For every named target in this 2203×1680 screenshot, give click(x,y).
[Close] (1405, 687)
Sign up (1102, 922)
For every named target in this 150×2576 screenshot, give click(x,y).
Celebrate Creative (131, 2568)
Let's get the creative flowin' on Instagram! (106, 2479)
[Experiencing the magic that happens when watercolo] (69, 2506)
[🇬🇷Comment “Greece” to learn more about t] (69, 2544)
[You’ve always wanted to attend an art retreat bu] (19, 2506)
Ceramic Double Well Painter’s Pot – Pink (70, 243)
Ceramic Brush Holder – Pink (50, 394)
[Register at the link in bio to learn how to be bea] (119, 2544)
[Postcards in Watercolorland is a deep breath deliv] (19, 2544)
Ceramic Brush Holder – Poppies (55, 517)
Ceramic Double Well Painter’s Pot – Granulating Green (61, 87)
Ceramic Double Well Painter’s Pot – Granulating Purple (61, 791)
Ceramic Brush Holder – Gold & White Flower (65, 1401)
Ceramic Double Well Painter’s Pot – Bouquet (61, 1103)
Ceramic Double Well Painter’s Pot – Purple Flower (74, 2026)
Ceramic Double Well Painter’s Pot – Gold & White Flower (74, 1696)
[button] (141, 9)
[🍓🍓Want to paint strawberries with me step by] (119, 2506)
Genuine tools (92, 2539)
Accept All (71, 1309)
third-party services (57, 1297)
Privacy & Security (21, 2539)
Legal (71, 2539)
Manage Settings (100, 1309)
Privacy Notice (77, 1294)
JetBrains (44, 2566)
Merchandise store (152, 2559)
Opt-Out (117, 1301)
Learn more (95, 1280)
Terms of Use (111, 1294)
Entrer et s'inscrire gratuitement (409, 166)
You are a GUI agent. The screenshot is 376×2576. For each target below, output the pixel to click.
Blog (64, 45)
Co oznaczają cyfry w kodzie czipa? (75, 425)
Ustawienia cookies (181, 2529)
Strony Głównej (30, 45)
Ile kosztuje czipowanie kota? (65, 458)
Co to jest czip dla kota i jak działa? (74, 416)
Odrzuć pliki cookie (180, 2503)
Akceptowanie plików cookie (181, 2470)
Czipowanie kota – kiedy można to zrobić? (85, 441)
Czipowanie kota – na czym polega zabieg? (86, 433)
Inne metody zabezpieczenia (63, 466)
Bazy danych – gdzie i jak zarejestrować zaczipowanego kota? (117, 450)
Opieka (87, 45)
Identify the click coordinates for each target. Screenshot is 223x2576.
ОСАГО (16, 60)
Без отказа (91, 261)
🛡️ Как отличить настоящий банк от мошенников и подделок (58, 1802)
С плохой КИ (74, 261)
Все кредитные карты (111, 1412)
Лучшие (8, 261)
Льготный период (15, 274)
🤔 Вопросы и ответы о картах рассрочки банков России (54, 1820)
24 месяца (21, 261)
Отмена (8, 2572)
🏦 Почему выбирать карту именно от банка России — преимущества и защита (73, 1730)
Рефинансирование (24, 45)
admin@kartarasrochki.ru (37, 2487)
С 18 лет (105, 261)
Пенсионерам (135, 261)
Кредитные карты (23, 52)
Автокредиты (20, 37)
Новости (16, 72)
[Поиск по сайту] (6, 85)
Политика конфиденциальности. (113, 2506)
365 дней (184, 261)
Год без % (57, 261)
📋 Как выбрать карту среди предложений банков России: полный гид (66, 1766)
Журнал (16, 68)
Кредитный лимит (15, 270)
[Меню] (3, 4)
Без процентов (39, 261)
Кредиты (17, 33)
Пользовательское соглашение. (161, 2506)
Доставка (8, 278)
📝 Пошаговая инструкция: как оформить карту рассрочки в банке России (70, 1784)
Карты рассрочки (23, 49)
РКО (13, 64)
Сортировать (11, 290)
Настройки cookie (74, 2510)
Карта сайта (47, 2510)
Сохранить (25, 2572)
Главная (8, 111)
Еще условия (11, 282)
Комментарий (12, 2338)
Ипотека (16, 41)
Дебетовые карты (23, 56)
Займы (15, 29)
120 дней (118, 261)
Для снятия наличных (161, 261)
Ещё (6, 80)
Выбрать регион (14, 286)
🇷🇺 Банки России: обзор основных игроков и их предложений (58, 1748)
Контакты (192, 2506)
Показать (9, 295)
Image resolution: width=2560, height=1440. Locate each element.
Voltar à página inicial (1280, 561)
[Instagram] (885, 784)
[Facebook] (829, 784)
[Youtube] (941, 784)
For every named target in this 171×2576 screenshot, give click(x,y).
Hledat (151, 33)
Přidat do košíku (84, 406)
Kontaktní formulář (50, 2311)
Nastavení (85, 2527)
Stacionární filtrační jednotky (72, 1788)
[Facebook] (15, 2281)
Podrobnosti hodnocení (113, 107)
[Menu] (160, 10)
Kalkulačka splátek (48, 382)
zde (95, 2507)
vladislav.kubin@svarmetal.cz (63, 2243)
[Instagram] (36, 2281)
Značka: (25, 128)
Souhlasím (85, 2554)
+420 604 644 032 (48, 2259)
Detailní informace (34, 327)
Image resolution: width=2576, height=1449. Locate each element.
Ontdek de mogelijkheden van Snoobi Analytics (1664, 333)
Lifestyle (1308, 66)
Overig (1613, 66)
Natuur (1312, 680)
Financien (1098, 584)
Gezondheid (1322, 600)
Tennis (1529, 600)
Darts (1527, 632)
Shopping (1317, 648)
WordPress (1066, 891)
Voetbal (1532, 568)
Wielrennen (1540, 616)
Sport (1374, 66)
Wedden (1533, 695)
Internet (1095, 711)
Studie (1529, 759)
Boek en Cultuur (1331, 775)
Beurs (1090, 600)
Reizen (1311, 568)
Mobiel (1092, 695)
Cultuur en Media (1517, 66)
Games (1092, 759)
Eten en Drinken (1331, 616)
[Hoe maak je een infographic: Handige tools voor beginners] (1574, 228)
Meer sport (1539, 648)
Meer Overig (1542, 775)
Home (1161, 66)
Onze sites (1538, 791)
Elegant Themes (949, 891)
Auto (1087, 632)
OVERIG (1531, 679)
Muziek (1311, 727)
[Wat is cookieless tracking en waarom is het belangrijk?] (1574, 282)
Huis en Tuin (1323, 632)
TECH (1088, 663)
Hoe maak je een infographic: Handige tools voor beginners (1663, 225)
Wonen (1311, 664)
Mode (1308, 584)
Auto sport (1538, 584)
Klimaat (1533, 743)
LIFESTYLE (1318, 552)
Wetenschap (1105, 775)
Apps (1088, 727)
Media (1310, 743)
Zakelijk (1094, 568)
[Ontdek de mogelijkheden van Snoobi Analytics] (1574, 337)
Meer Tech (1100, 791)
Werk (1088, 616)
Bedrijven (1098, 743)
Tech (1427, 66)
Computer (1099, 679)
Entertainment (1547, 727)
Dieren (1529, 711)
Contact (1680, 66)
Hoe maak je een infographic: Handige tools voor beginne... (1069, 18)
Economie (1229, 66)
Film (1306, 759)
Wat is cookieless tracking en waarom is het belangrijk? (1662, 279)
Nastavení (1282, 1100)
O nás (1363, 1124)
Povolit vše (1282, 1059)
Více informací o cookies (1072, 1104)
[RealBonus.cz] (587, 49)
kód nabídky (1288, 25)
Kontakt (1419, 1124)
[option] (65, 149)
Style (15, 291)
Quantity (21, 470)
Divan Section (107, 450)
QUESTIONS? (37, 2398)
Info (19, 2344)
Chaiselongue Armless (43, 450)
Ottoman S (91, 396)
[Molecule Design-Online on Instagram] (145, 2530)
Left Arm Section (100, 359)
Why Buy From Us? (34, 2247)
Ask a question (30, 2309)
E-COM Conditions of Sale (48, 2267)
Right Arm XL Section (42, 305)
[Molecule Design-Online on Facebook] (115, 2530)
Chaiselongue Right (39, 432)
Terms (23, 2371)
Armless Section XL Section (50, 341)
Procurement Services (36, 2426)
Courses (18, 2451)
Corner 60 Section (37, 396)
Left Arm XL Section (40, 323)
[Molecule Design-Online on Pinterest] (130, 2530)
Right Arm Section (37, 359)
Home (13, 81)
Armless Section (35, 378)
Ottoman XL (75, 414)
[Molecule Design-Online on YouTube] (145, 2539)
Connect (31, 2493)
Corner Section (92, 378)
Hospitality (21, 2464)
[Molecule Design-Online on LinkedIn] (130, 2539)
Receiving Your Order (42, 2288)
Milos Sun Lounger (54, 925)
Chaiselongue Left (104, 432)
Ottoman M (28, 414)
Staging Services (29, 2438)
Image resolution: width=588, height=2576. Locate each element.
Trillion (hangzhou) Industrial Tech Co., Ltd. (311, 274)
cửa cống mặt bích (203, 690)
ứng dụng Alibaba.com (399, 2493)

▶ _Required work_: From the listing above, copy out each line where the word "России" appears.

▶ _Solution to this exercise_:
🤔 Вопросы и ответы о картах рассрочки банков России (54, 1820)
🏦 Почему выбирать карту именно от банка России — преимущества и защита (73, 1730)
📋 Как выбрать карту среди предложений банков России: полный гид (66, 1766)
📝 Пошаговая инструкция: как оформить карту рассрочки в банке России (70, 1784)
🇷🇺 Банки России: обзор основных игроков и их предложений (58, 1748)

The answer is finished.